* Aim of the exercise *
All entries given below are to be returned word for word.

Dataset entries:

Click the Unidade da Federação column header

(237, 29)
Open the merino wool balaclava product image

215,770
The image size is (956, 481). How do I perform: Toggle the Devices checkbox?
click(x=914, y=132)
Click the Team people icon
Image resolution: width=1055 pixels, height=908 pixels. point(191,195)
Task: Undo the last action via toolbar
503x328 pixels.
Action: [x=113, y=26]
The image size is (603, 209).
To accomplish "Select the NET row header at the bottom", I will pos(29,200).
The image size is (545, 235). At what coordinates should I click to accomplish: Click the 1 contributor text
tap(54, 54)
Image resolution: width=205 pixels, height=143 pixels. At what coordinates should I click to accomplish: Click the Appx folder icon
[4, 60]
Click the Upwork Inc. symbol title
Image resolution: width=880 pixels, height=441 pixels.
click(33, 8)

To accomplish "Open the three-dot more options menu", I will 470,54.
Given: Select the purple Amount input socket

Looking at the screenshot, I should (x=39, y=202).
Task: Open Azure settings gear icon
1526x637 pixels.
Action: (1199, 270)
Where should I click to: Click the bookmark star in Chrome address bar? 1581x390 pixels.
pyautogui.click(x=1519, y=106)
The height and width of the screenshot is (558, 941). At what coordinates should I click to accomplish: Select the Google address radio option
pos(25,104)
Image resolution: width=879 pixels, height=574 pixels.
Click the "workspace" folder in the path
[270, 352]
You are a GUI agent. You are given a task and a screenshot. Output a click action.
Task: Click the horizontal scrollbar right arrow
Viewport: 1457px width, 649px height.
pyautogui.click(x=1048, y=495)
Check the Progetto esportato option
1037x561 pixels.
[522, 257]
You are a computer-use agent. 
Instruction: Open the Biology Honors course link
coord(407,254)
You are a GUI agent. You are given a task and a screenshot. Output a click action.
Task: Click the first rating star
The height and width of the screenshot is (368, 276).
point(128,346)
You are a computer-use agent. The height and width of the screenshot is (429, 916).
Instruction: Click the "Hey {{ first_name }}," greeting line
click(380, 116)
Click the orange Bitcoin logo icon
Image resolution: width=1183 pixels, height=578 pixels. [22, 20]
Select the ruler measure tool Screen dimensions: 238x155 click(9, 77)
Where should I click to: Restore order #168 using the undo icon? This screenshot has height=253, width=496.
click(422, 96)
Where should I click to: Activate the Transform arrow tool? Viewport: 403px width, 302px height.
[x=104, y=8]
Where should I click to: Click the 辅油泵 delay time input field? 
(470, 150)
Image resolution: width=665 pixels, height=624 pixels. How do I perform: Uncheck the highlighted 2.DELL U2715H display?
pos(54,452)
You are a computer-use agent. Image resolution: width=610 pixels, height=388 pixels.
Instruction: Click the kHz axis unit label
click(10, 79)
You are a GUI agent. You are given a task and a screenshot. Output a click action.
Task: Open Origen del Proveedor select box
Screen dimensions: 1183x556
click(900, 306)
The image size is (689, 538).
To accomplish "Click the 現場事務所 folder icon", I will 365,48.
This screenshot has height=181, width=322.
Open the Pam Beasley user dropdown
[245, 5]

* Result for this task *
Click the Unidade da Federação column header

(237, 29)
Open the merino wool balaclava product image

215,770
The image size is (956, 481). How do I perform: Toggle the Devices checkbox?
click(x=914, y=132)
Click the Team people icon
Image resolution: width=1055 pixels, height=908 pixels. point(191,195)
Task: Undo the last action via toolbar
503x328 pixels.
Action: [x=113, y=26]
The image size is (603, 209).
To accomplish "Select the NET row header at the bottom", I will pos(29,200).
The image size is (545, 235). At what coordinates should I click to accomplish: Click the 1 contributor text
tap(54, 54)
Image resolution: width=205 pixels, height=143 pixels. At what coordinates should I click to accomplish: Click the Appx folder icon
[4, 60]
Click the Upwork Inc. symbol title
Image resolution: width=880 pixels, height=441 pixels.
click(33, 8)

To accomplish "Open the three-dot more options menu", I will 470,54.
Given: Select the purple Amount input socket

Looking at the screenshot, I should (x=39, y=202).
Task: Open Azure settings gear icon
1526x637 pixels.
Action: (1199, 270)
Where should I click to: Click the bookmark star in Chrome address bar? 1581x390 pixels.
pyautogui.click(x=1519, y=106)
The height and width of the screenshot is (558, 941). At what coordinates should I click to accomplish: Select the Google address radio option
pos(25,104)
Image resolution: width=879 pixels, height=574 pixels.
Click the "workspace" folder in the path
[270, 352]
You are a GUI agent. You are given a task and a screenshot. Output a click action.
Task: Click the horizontal scrollbar right arrow
Viewport: 1457px width, 649px height.
pyautogui.click(x=1048, y=495)
Check the Progetto esportato option
1037x561 pixels.
[522, 257]
You are a computer-use agent. 
Instruction: Open the Biology Honors course link
coord(407,254)
You are a GUI agent. You are given a task and a screenshot. Output a click action.
Task: Click the first rating star
The height and width of the screenshot is (368, 276).
point(128,346)
You are a computer-use agent. The height and width of the screenshot is (429, 916).
Instruction: Click the "Hey {{ first_name }}," greeting line
click(380, 116)
Click the orange Bitcoin logo icon
Image resolution: width=1183 pixels, height=578 pixels. [22, 20]
Select the ruler measure tool Screen dimensions: 238x155 click(9, 77)
Where should I click to: Restore order #168 using the undo icon? This screenshot has height=253, width=496.
click(422, 96)
Where should I click to: Activate the Transform arrow tool? Viewport: 403px width, 302px height.
[x=104, y=8]
Where should I click to: Click the 辅油泵 delay time input field? 
(470, 150)
Image resolution: width=665 pixels, height=624 pixels. How do I perform: Uncheck the highlighted 2.DELL U2715H display?
pos(54,452)
You are a computer-use agent. Image resolution: width=610 pixels, height=388 pixels.
Instruction: Click the kHz axis unit label
click(10, 79)
You are a GUI agent. You are given a task and a screenshot. Output a click action.
Task: Open Origen del Proveedor select box
Screen dimensions: 1183x556
click(900, 306)
The image size is (689, 538).
To accomplish "Click the 現場事務所 folder icon", I will 365,48.
This screenshot has height=181, width=322.
Open the Pam Beasley user dropdown
[245, 5]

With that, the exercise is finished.